The fixation on Iran in Pompeo’s statement is typically as misleading as can be. Iran is not “extending” its rule all across the region, and it certainly isn’t reaching “on down to Yemen.” Even now, Iran’s role in Yemen is negligible and can’t begin to compare to the full-blown occupation of south Yemen by the UAE. No Arab lives are being saved by destroying Yemen in the name of supposedly fighting Iranian influence. On the contrary, Arab lives are being squandered on all sides of the conflict, and most of those are innocent civilians. Saudi lives would not be threatened by attack from Yemen if Saudi jets did not continue to bomb Yemeni cities and villages. The best way to protect all civilian lives in this conflict is to pressure the Saudi coalition to halt their operations, and they won’t do that when they know they have U.S. backing. Pompeo’s feigned concern is deeply cynical and phony, and it will only make opponents of the war that much more determined to end U.S. involvement.
The pretense that any of this has something to do with protecting Americans may be the most insulting and dishonest of all. Fear of Iranian “control” of shipping lanes is ridiculous and the purest fear-mongering. Iran doesn’t control any part of Yemen, and the Houthis don’t follow Iranian orders. Yemenis have no reason to want to disrupt international shipping, since they depend heavily on it. It is the coalition that has interfered with shipping by blockading the country and impeding the entry of commercial goods and humanitarian aid. They have done this ostensibly to prevent arms smuggling, but in practice they have regularly delayed or diverted ships that carried nothing but food and medicine and had already been cleared by U.N. inspections. That practice has contributed significantly to the humanitarian crisis in the country, and the U.S. has backed the coalition the entire time that it has been doing this.
In fact, the war has harmed U.S. and allied security. The war has significantly strengthened Al Qaeda in the Arabian Peninsula (AQAP) and the local ISIS affiliate, and these are the only groups in Yemen that pose any threat at all to Americans. The Saudi coalition has not only neglected fighting jihadists while they are engaged in their atrocious war on Yemen, but they and their proxies have fought alongside AQAP members and their allies. They have recruited them into their own proxy forces, and they have provided them with weapons sold to Saudi Arabia and the UAE by the U.S. and others.
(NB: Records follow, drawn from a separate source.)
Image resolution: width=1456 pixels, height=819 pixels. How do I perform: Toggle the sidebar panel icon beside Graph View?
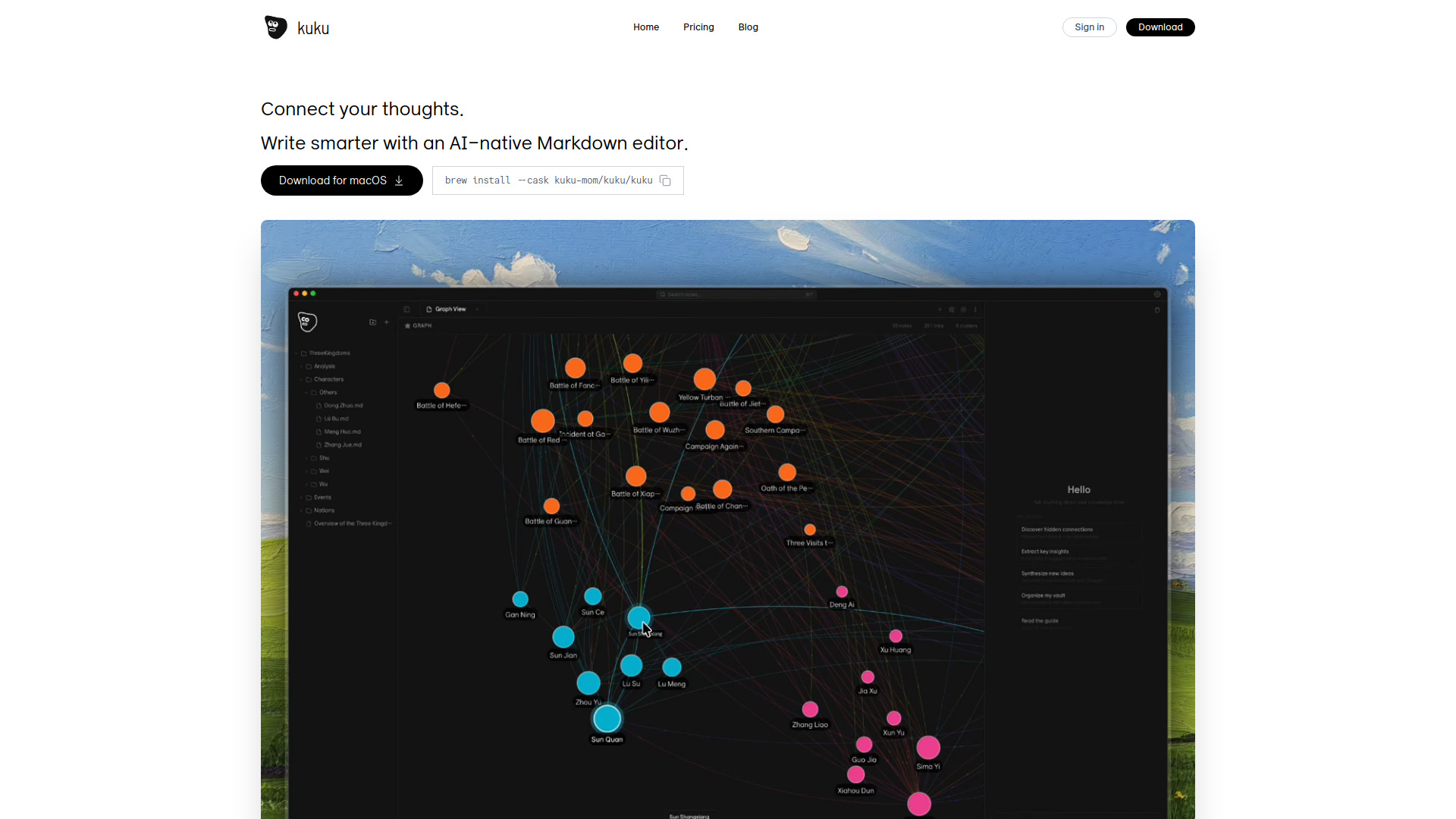point(407,309)
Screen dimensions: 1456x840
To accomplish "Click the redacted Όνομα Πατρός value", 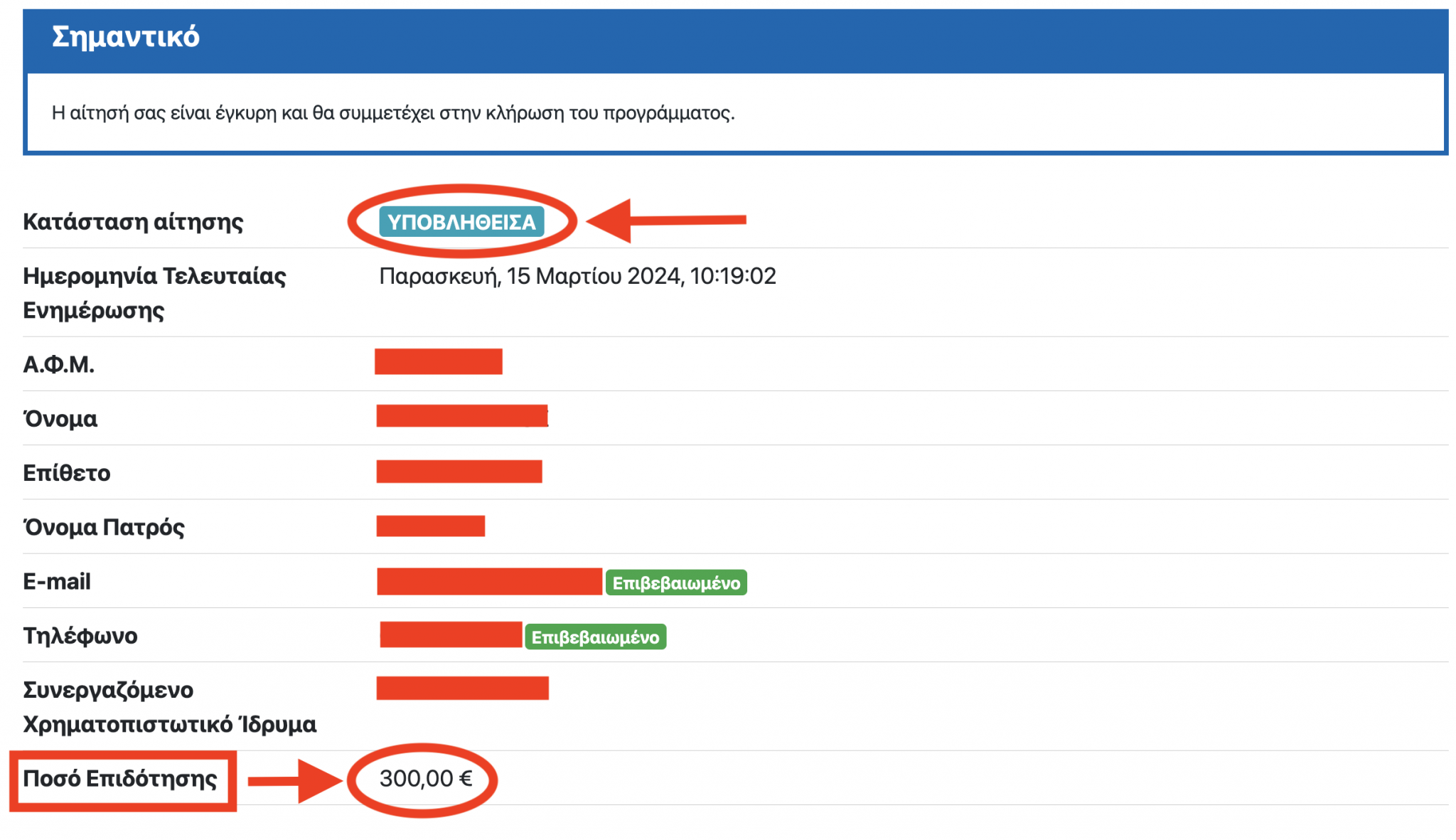I will (x=429, y=526).
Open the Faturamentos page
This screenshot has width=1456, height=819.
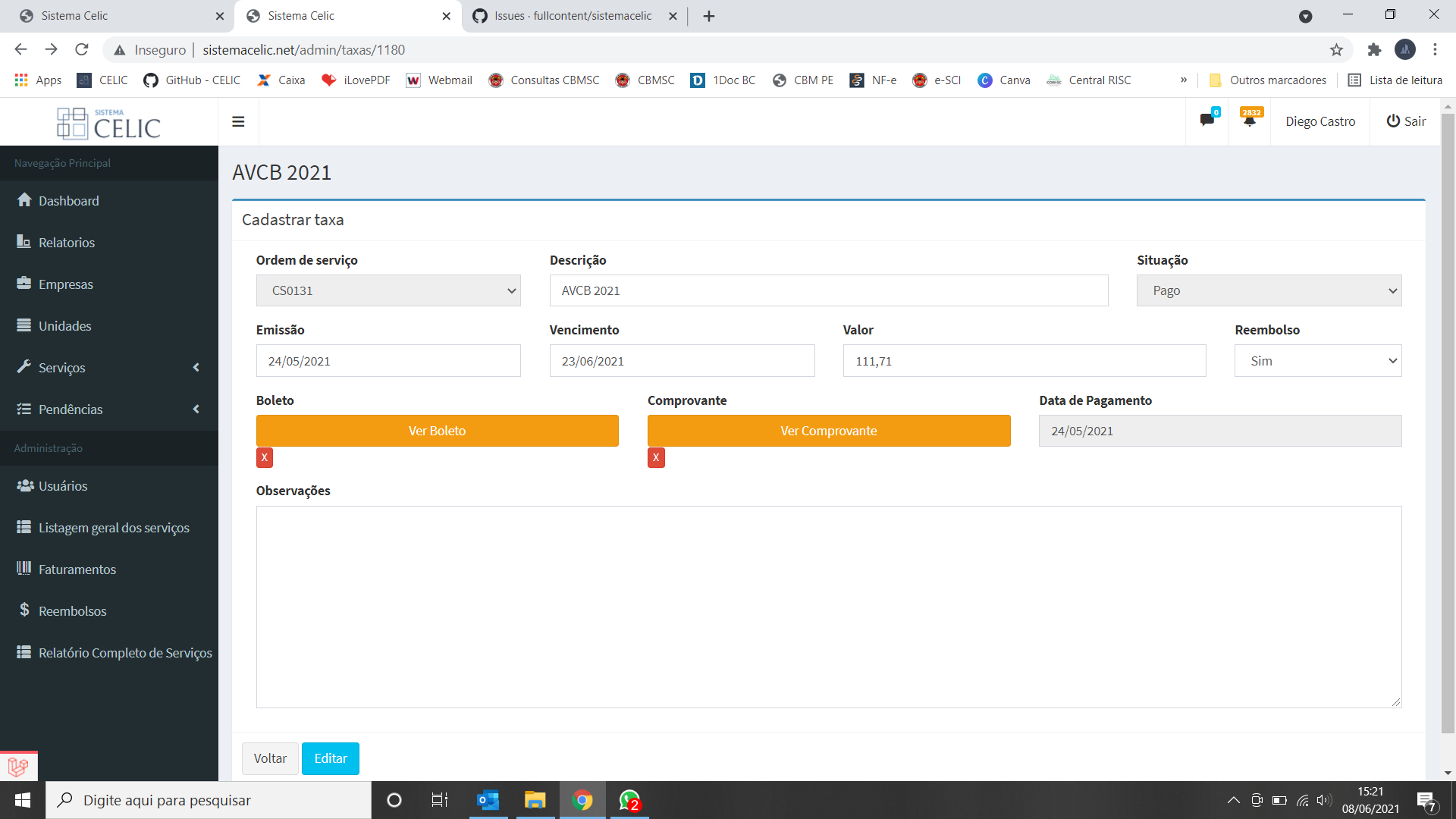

Current U.S. policy is to support the war effort of governments that are openly in league with jihadists hostile to the United States. That is the policy Pompeo so arrogantly defends.
U.S. support for the war on Yemen is our most indefensible policy, and Pompeo’s obnoxious lies about it inadvertently show how weak the case for continued support is. If the war that the Saudis and Emiratis have waged for the last four years could be defended on the merits, there would be no need to whitewash their record and it wouldn’t be necessary to try to change the subject and shift blame by shouting “Iran!” every five seconds. The fact that the administration has to lean so heavily on its anti-Iranian rhetoric confirms once again that there is no honest, positive case to be made for this disgrace of a policy. The Trump administration’s blind support for the Saudi coalition and Pompeo’s shameful role in defending that support will stain their records forever.